Die Geschichte von Großereignissen und deren Nachgang zeigt nicht erst seit der WM in Russland 2018, dass der positive Effekt, der vorher beschworen wird, in der Regel ausbleibt. Katar, davon ist Infantino überzeugt, wird die Ausnahme sein. Jede Entscheidung, die in den vergangenen Jahren, Monaten, Wochen und Tagen getroffen wurde, sei eng mit den Katarern abgesprochen gewesen.

Ein "Joint Venture" nannte Infantino die Verbindung zwischen dem Fußballverband und dem Emirat am Persischen Golf, das etwa homosexuelle Handlungen und außerehelichen Geschlechtsverkehr unter Strafe stellt. In allen Ländern der Welt gebe es diskriminierende Gesetze, behauptete Infantino. Außerdem: Auch er, der Sohn von Gastarbeitern, sei als Kind gehänselt worden: "Wegen meiner roten Haare und der Sommersprossen."

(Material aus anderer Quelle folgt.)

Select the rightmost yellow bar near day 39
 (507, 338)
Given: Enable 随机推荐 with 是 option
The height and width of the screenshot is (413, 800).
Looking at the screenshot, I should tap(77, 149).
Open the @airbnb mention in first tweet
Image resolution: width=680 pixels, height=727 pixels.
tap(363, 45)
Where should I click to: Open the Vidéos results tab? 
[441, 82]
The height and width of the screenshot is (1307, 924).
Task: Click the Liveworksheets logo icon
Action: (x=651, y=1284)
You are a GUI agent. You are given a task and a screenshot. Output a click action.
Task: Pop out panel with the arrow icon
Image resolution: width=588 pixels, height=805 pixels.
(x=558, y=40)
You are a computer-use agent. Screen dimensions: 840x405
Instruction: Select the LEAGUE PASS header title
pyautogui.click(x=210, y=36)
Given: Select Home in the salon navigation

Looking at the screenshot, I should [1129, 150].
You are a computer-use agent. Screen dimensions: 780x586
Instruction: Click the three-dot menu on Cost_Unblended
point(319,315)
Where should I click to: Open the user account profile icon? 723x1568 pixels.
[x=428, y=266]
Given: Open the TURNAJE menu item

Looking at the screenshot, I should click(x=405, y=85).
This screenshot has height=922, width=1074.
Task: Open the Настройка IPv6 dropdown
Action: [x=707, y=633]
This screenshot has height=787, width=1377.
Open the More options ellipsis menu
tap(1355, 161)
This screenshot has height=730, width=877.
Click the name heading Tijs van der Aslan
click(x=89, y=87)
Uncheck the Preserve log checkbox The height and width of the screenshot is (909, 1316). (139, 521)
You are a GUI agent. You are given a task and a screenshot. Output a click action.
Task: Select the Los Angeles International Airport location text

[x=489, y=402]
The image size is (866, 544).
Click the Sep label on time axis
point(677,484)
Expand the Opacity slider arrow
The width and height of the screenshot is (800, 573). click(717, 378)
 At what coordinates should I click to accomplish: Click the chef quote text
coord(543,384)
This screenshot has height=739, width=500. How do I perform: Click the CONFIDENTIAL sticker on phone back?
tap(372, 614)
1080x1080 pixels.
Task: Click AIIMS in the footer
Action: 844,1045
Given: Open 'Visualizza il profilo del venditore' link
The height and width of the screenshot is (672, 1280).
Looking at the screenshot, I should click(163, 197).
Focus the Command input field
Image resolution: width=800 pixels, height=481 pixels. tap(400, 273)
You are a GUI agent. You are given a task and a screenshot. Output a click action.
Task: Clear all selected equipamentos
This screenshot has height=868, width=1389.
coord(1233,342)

Der FIFA sei Diskriminierung fremd, sagte Infantino. Zur Unterstützung dieser These ergriff Mediendirektor Bryan Swanson zum Ende der Pressekonferenz das Wort. Er sitze hier als schwuler Mann und könne versichern, dass nichts und niemand inklusiver sei als die FIFA. Dann nahm er den Präsidenten in den Arm, weil dafür sei vor allen Dingen Infantino verantwortlich.